### DATASET EXCERPTS
Segment Open
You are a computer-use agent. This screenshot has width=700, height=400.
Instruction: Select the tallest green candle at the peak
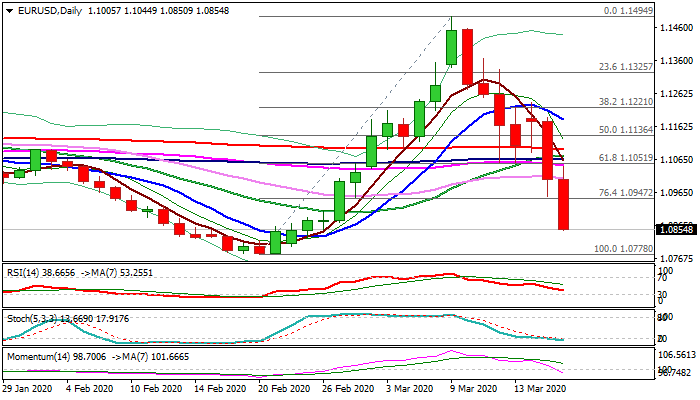pos(451,49)
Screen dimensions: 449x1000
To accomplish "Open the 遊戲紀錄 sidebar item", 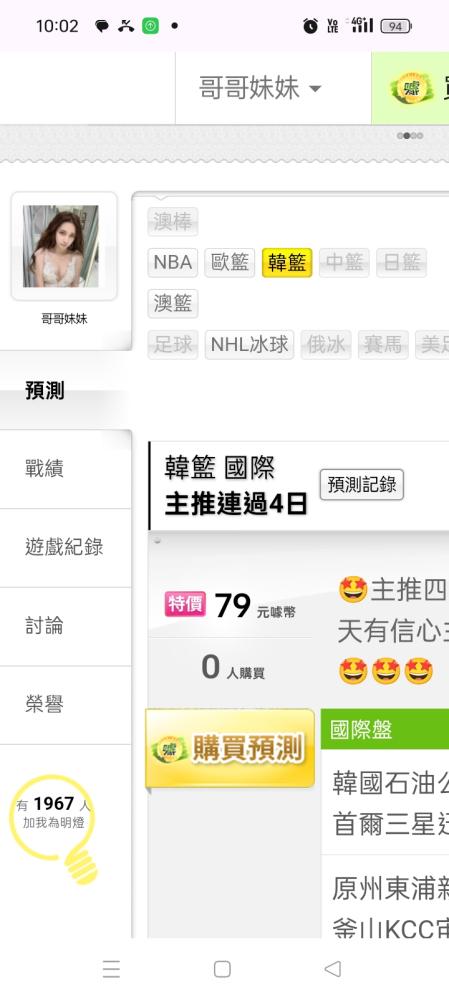I will pos(65,548).
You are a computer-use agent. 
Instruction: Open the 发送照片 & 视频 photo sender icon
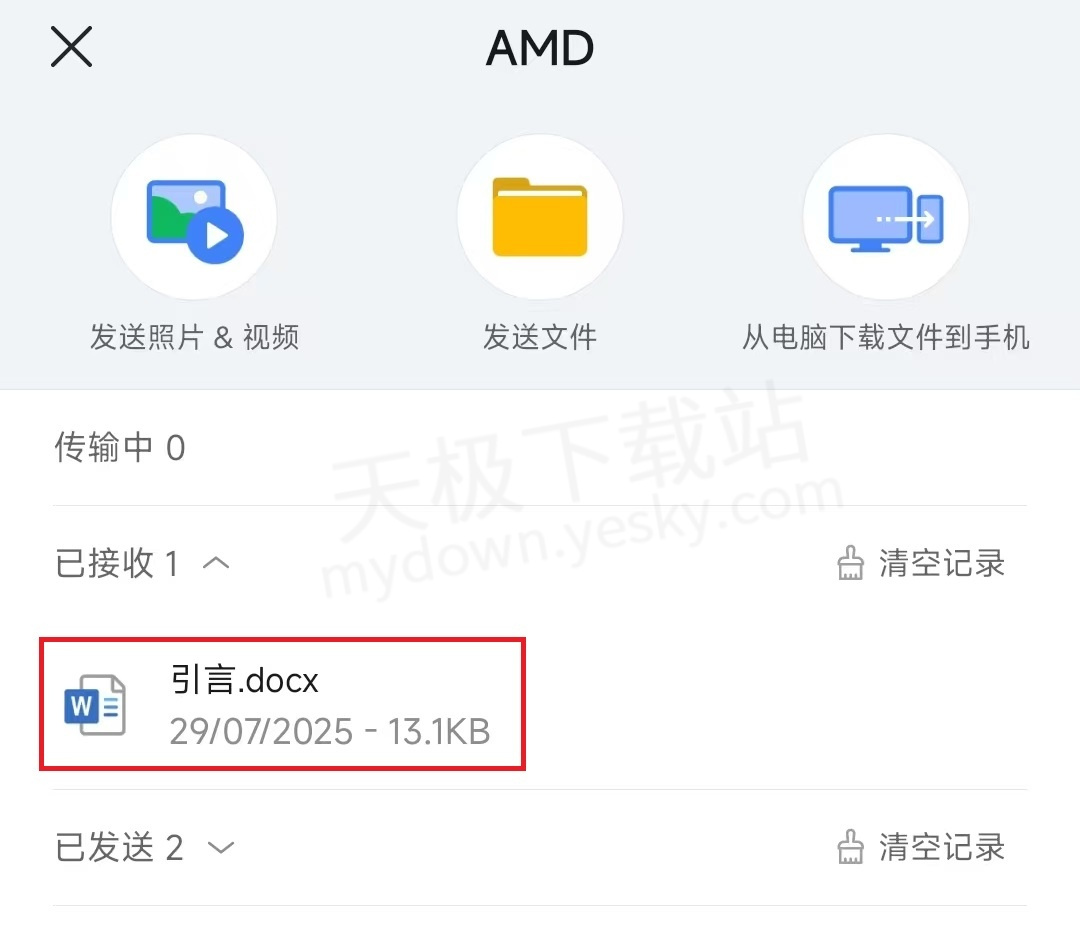(x=194, y=215)
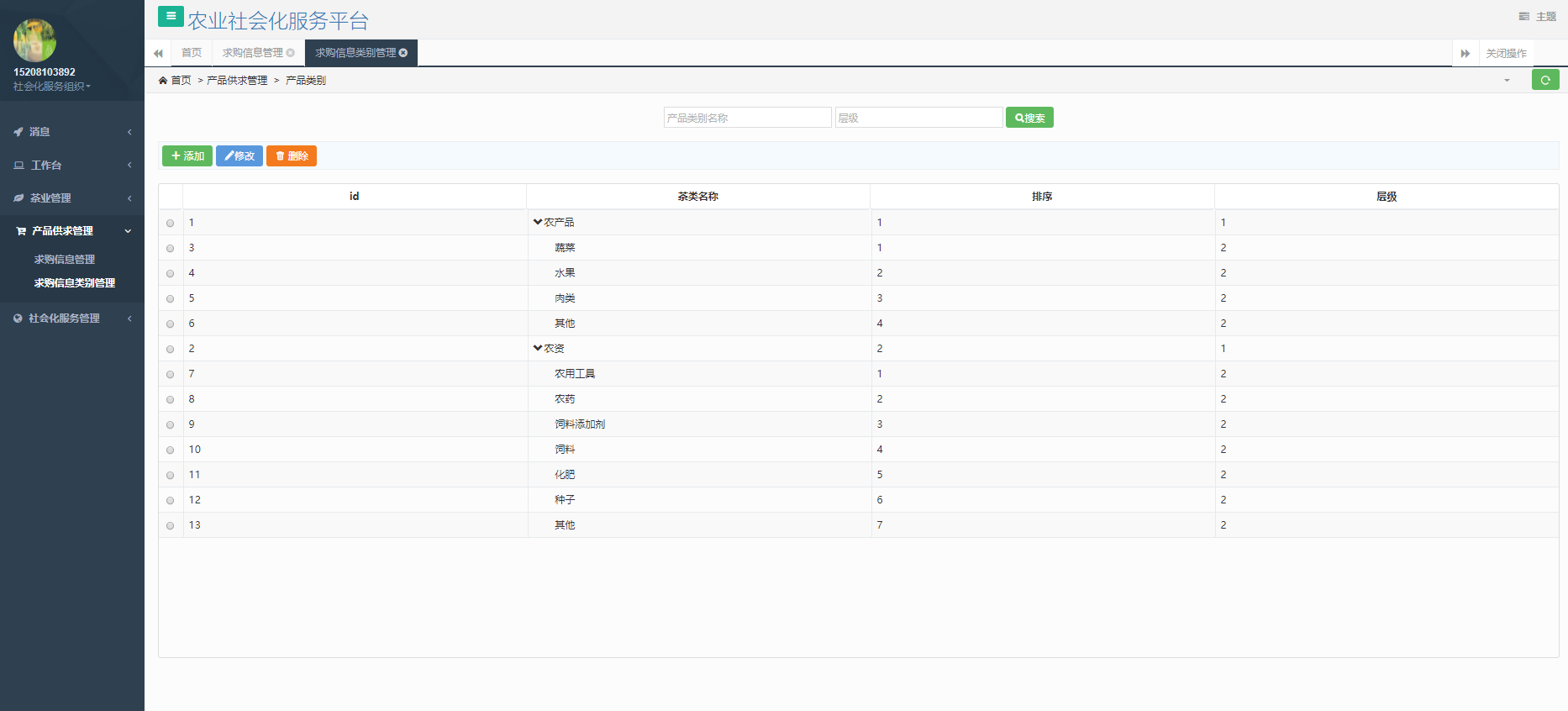Click the green hamburger menu toggle icon
Image resolution: width=1568 pixels, height=711 pixels.
[x=171, y=16]
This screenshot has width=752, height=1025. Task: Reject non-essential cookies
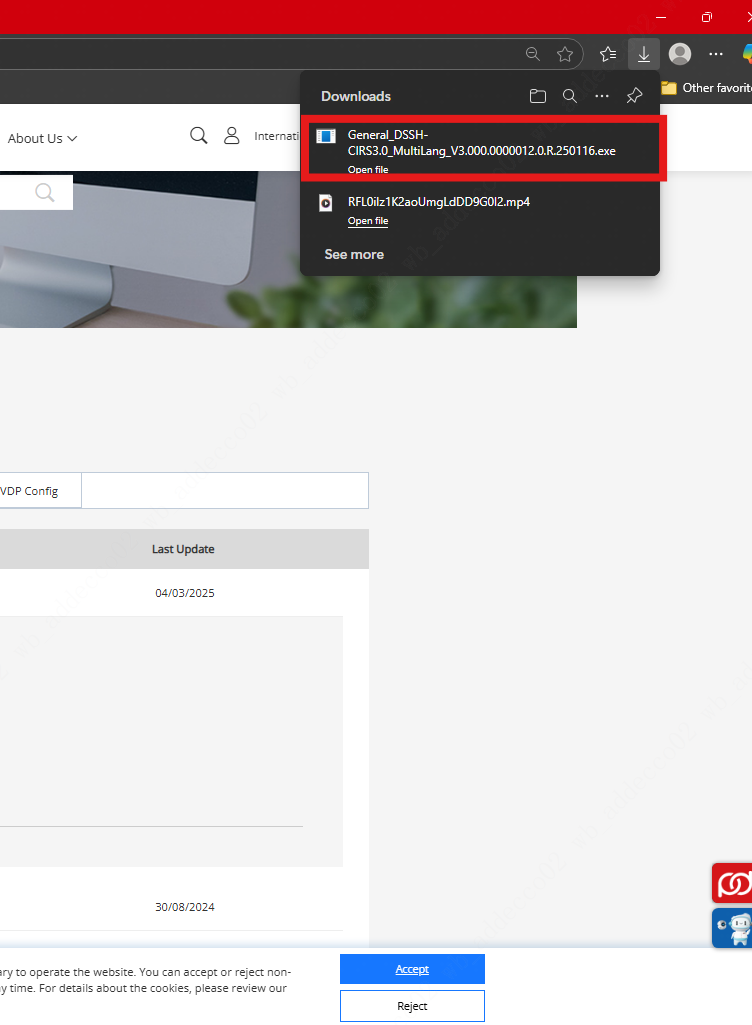(x=412, y=1006)
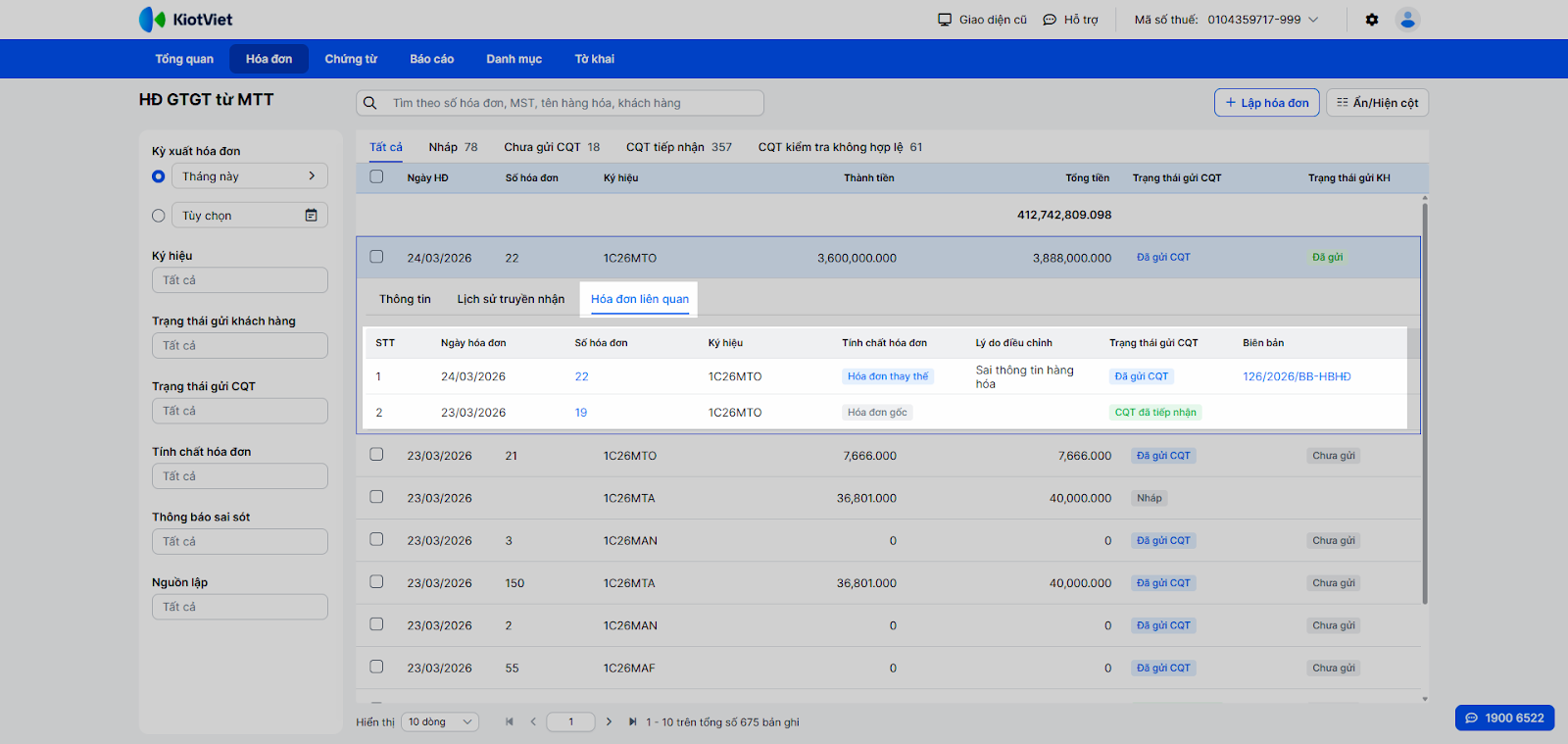Open the 10 dòng rows-per-page dropdown

click(440, 722)
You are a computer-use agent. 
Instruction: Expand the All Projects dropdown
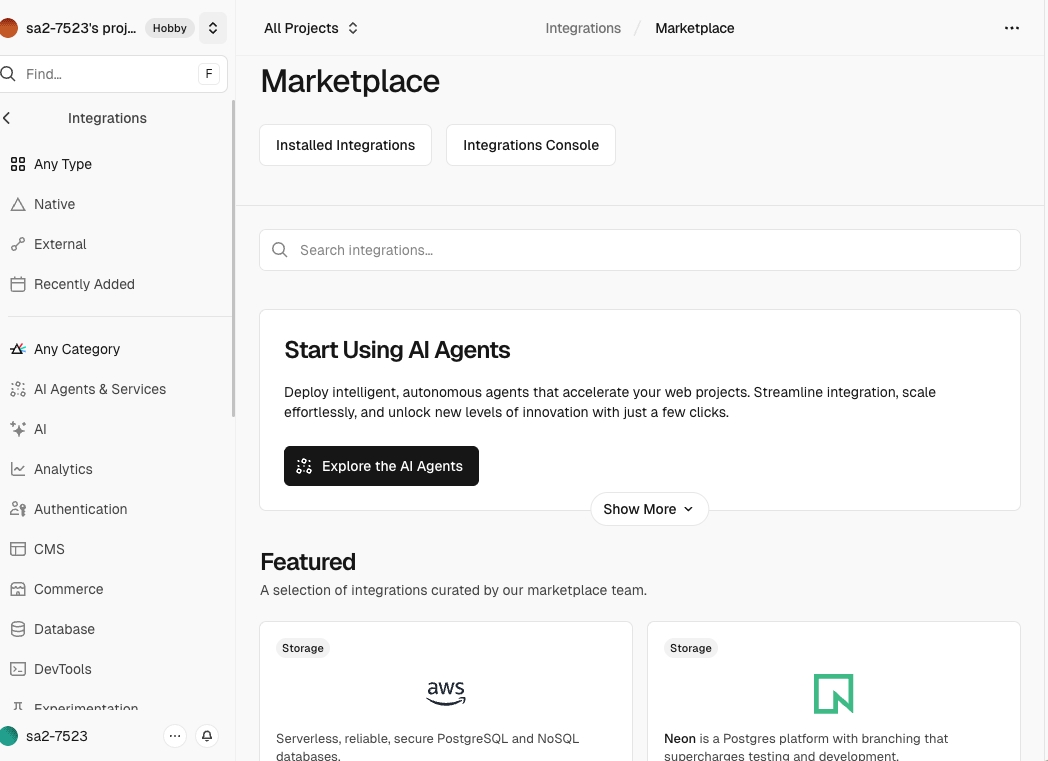click(311, 28)
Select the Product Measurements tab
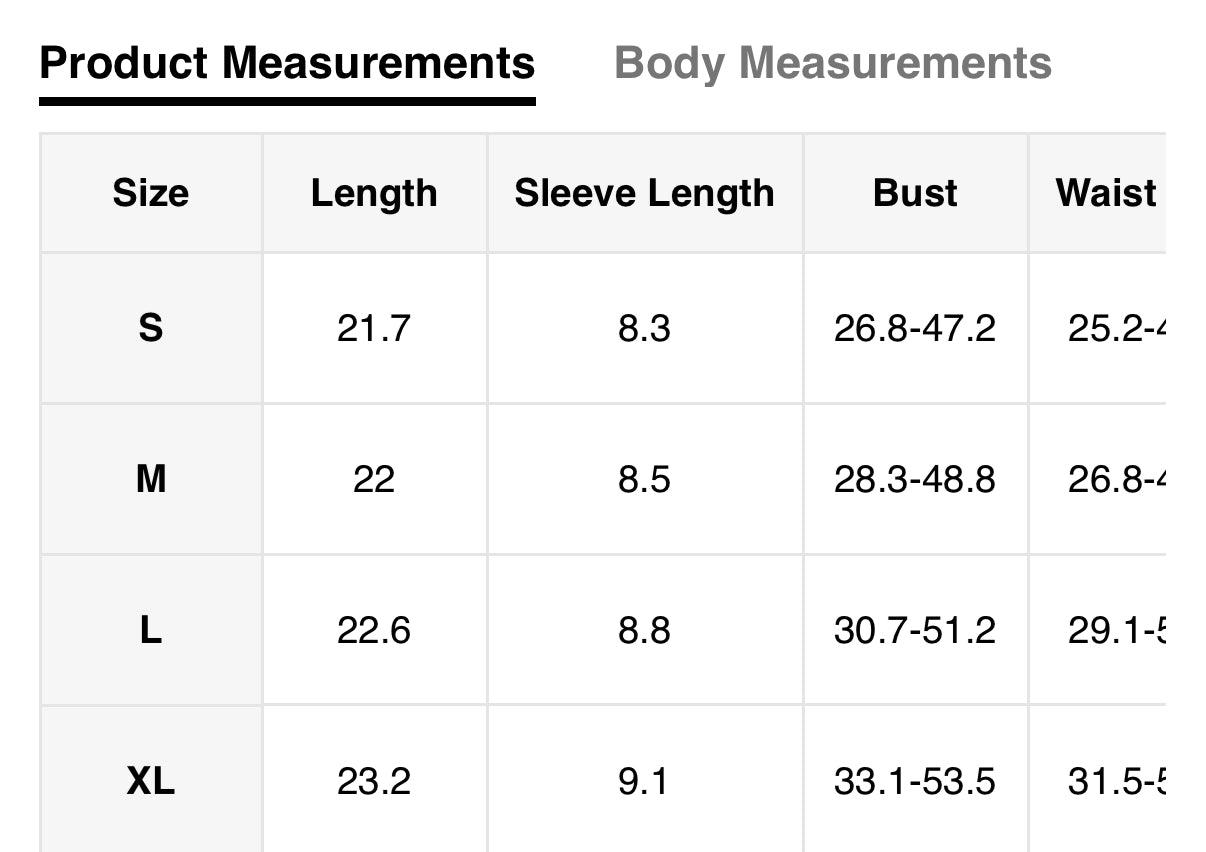Image resolution: width=1206 pixels, height=852 pixels. pyautogui.click(x=287, y=63)
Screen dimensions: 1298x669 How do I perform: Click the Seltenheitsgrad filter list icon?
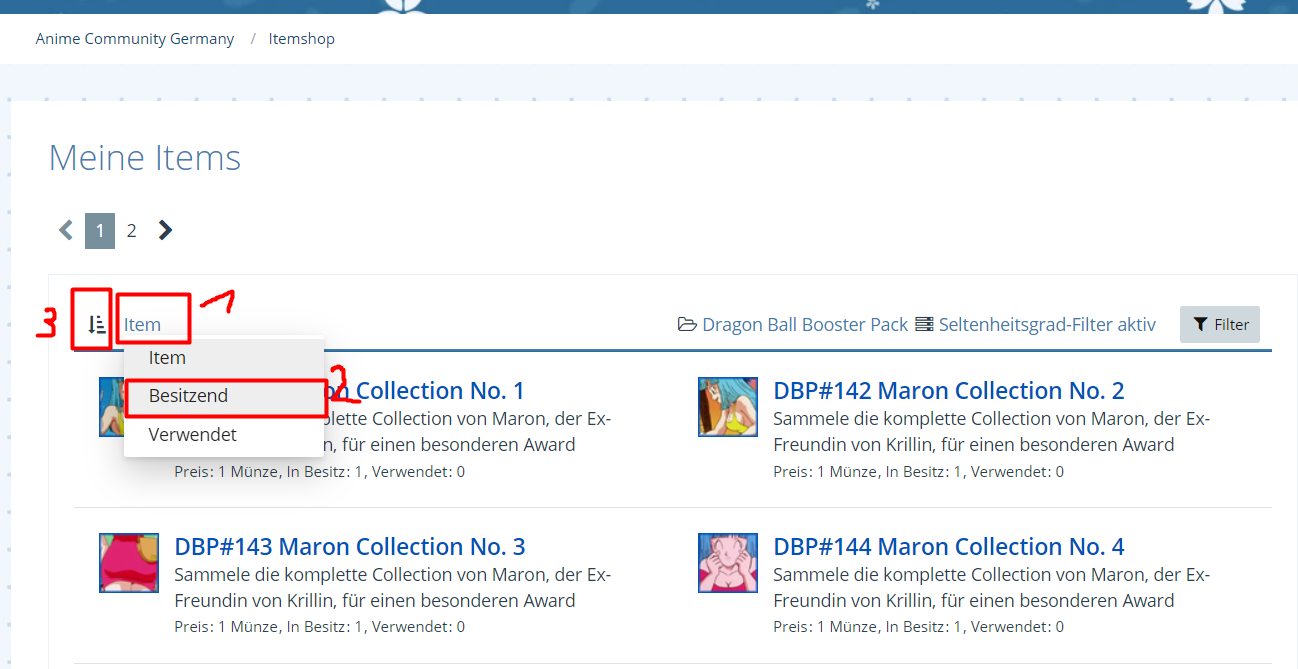(x=924, y=325)
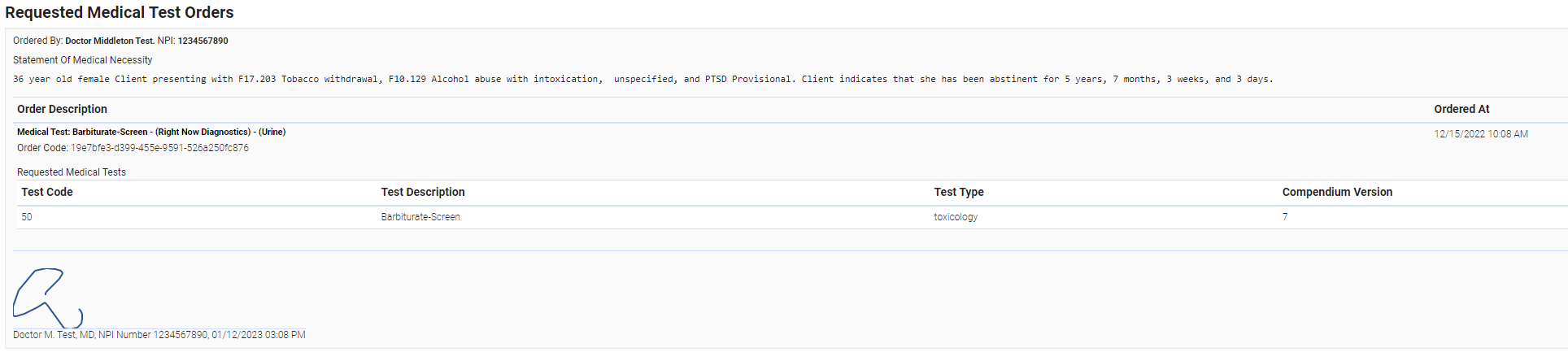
Segment Closed
### WHAT THE TASK REQUIRES
Exclude the pictures, and output exactly the lines from the one with "Screen dimensions: 1298x669" through the last line of the records, both included.

### EXERCISE OUTPUT
Screen dimensions: 1298x669 How do I perform: Click the Seltenheitsgrad filter list icon?
(x=924, y=325)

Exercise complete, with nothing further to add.